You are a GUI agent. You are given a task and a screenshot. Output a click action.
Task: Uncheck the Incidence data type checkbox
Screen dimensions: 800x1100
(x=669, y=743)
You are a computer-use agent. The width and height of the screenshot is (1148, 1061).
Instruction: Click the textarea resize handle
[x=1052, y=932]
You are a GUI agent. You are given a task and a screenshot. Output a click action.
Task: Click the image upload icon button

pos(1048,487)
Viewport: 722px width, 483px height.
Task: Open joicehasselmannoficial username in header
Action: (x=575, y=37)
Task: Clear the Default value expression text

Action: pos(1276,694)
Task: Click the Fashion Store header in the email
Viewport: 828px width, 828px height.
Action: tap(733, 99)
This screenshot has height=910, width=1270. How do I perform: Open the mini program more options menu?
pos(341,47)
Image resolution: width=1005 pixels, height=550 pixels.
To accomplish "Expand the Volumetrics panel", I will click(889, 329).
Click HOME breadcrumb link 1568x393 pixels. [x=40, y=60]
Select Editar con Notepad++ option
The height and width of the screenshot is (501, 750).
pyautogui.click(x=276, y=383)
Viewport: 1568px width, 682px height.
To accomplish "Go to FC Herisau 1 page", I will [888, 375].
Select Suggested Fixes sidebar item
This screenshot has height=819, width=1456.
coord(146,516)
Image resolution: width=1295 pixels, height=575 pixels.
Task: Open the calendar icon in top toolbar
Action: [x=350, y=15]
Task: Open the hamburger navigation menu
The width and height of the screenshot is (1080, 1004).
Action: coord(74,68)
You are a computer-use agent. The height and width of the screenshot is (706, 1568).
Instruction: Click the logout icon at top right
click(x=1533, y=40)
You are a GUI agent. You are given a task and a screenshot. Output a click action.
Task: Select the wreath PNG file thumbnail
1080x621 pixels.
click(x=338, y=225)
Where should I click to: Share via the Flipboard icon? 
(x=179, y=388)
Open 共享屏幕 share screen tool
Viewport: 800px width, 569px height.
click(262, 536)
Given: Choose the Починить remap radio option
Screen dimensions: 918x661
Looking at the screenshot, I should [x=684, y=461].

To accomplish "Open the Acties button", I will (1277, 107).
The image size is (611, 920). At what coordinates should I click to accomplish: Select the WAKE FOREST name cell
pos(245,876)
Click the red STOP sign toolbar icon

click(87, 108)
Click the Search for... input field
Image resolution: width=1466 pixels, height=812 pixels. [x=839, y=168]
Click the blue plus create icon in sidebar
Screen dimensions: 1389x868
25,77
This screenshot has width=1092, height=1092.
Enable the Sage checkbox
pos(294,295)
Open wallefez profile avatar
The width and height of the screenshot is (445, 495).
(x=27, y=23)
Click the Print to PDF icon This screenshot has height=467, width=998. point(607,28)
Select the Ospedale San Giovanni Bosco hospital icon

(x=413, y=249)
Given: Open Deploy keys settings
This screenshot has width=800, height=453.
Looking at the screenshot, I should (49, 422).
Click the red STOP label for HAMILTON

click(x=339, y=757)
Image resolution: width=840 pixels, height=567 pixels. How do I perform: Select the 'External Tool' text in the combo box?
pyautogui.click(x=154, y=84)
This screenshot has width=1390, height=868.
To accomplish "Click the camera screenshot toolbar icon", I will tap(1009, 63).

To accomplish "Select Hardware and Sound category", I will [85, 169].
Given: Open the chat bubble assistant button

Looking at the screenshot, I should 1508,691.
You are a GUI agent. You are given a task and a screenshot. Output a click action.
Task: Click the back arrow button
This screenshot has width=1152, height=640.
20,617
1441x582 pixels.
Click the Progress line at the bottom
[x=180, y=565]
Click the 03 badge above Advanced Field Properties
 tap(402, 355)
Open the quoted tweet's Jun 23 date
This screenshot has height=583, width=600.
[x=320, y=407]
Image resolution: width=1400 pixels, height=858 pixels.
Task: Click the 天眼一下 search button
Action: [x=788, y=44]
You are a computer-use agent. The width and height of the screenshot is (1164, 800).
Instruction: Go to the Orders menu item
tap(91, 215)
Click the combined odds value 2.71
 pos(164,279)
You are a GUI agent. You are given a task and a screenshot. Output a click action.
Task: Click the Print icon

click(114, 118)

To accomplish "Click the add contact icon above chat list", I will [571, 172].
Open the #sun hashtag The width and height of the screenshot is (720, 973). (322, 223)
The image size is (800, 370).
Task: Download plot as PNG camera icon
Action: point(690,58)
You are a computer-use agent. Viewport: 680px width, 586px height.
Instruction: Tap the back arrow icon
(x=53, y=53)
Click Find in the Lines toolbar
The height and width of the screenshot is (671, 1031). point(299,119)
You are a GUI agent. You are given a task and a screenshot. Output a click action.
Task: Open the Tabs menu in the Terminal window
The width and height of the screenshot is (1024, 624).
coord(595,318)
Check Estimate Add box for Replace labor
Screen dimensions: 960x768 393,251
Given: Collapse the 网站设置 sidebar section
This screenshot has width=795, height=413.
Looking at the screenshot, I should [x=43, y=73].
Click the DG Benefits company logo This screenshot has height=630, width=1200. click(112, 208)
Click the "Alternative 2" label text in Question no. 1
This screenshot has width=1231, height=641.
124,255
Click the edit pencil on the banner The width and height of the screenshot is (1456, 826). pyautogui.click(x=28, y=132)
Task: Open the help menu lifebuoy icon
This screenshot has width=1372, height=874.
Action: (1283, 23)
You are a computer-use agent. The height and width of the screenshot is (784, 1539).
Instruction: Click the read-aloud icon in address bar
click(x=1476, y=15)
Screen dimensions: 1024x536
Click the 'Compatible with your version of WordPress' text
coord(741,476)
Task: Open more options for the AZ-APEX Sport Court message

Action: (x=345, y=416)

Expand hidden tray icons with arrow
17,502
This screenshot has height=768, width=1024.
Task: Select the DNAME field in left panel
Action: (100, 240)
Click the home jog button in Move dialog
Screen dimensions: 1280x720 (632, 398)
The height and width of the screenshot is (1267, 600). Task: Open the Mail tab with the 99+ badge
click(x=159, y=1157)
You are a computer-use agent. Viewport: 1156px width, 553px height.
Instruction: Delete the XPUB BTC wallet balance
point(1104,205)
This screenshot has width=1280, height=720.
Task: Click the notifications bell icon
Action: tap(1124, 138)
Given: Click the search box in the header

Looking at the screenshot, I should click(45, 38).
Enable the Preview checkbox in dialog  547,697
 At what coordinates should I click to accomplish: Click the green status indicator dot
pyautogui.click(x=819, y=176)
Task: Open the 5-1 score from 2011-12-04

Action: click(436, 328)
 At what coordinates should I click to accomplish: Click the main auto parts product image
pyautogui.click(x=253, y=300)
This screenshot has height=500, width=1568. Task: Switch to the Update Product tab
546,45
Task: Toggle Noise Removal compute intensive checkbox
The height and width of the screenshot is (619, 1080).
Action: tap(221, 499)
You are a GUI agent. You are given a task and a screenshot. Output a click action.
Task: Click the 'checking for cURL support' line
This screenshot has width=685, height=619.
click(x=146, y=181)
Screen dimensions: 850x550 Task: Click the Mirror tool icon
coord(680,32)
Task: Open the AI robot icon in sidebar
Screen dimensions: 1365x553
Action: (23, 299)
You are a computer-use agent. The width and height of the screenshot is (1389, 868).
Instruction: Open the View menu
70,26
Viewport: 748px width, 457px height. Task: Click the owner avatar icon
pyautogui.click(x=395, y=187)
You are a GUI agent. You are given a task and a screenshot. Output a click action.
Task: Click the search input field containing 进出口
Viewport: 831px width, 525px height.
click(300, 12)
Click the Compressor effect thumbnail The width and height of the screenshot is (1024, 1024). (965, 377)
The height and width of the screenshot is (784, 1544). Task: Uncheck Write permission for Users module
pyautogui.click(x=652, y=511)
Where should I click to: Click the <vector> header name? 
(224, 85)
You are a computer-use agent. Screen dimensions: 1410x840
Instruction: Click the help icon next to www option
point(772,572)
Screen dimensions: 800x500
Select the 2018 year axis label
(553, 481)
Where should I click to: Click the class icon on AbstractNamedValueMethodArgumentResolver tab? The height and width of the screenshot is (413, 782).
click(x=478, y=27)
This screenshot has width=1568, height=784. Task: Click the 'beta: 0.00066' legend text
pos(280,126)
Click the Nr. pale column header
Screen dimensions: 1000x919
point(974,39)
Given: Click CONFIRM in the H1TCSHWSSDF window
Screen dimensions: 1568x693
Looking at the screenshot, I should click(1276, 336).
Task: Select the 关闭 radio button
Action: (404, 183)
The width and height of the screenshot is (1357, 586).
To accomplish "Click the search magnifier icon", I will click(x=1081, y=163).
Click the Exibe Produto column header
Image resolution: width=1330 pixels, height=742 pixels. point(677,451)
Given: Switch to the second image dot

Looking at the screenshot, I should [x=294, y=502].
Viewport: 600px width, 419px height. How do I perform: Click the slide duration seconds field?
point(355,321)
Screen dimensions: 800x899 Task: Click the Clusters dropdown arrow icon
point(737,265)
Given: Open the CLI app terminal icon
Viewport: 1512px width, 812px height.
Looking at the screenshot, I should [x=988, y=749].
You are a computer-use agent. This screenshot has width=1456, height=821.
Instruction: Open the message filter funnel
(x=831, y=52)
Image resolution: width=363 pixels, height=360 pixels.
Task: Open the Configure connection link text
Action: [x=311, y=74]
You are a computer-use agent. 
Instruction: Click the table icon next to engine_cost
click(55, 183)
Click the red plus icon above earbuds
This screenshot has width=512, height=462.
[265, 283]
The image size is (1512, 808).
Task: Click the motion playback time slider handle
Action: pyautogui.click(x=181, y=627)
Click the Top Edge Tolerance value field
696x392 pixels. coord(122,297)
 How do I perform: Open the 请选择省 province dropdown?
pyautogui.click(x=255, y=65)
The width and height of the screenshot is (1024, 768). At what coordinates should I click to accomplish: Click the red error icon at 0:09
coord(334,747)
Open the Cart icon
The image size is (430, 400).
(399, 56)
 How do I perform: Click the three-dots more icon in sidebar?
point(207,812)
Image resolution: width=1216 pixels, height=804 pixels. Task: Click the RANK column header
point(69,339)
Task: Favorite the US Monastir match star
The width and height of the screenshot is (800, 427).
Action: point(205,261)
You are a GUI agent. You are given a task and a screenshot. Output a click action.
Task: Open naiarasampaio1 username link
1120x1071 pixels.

§ TASK OBJECTIVE: Express the items from the start of the items up to and including the line with "[x=1052, y=932]" as a two-column CSV with the columns instruction and click_point, one row per item. Put each item's text and its answer in a single quoted field, with line breaks turned into spaces.

§ TASK ANSWER:
instruction,click_point
"You are a GUI agent. You are given a task and a screenshot. Output a click action. Task: Uncheck the Incidence data type checkbox Screen dimensions: 800x1100","(x=669, y=743)"
"You are a computer-use agent. The width and height of the screenshot is (1148, 1061). Instruction: Click the textarea resize handle","[x=1052, y=932]"